Notons déjà, même si nous y reviendrons ensuite, que dans cette description, l’identité symbolique, signifiante, pour fonctionner normalement, doit être intimement reliée au corps du sujet et son histoire…
 
 
 
 
La greffe de transfert 
 
L’outil pour la réunification de cette radicale césure sera la greffe de transfert, terme emprunté à Andrée Seshehaye, qui utilisait elle celui de transfert-greffe. 
C’est dans cette dialectique entre la partie et la totalité que je voudrais situer l’exemple classique de la pomme dont se servait Mme Sechehaye vis-à-vis de Renée à un moment crucial de la psychothérapie analytique. Mme Sechehaye donnait des pommes à la malade n'osant pas lui offrir du lait, mais sachant qu'il fallait "satisfaire" la malade.

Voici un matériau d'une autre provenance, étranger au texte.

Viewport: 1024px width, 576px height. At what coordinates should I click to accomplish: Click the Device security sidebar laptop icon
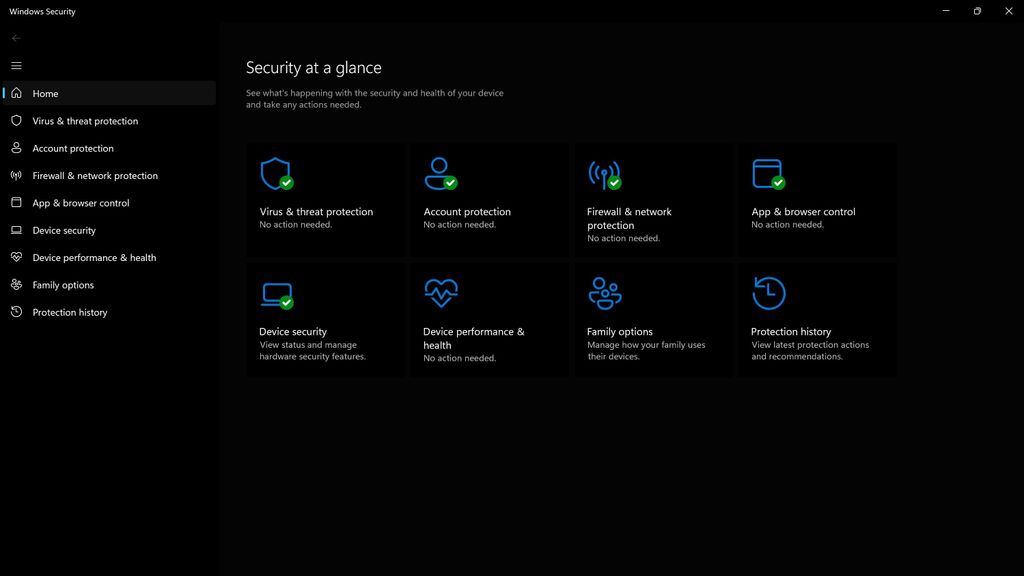pos(16,230)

Malheureusement, ce terme de "satisfaction" a créé beaucoup de confusion. Il ne s'agit pas de donner à la malade ce qu'elle n'a pas eu et de satisfaire ainsi son besoin. Bien sûr, la malade a mangé les pommes dans les bras de Mme Sechehaye. Mais ce qui a permis de sortir la malade des hallucinations, c'est un acte de reconnaissance : la forme des pommes est reconnue comme forme du sein nourricier et s'inscrit dans la structure totale du corps. En même temps, la pomme comme objet devient autre chose qu'une partie du corps, car l'objet désiré s'inscrit sur un autre plan que l'objet qui satisfait les besoins. La reconnaissance du sein nourricier que Renée ne peut plus avoir, donne l'effet thérapeutique. Il s'agit donc de la reconnaissance d'un désir inconscient, et non pas de la satisfaction de celui-ci.[5]
 
Le risque de partir dans cette direction de satisfaction, à savoir la dépendance, est bien décrit dans ce que rapporte Yan Pelissier des suites de ce cas[6] :
Et dire que le patient se tient dans la vie après, finalement, incorporation de ce qui a été dévoilé, est certainement même à relativiser. On ne connaît pas assez le dessous des cartes de tous ces récits de cure. Je m’en méfie toujours un peu. Exposant un jour ce que je vous expose, quelqu’un dans l’auditoire a rapporté avoir dîné chez Françoise Dolto avec Andrée Sechehaye. Lors j’appris que celle-ci était accompagnée de sa patiente Renée, devenue une jeune adulte, et que celle-ci était allée se piquer dans les toilettes (se « mettre au vert ») au cours de la soirée. Certes, vous me direz que Sechehaye est allée assez loin dans le dévoilement, mais ça en dit long sur l’aliénation qui était devenue celle de Renée.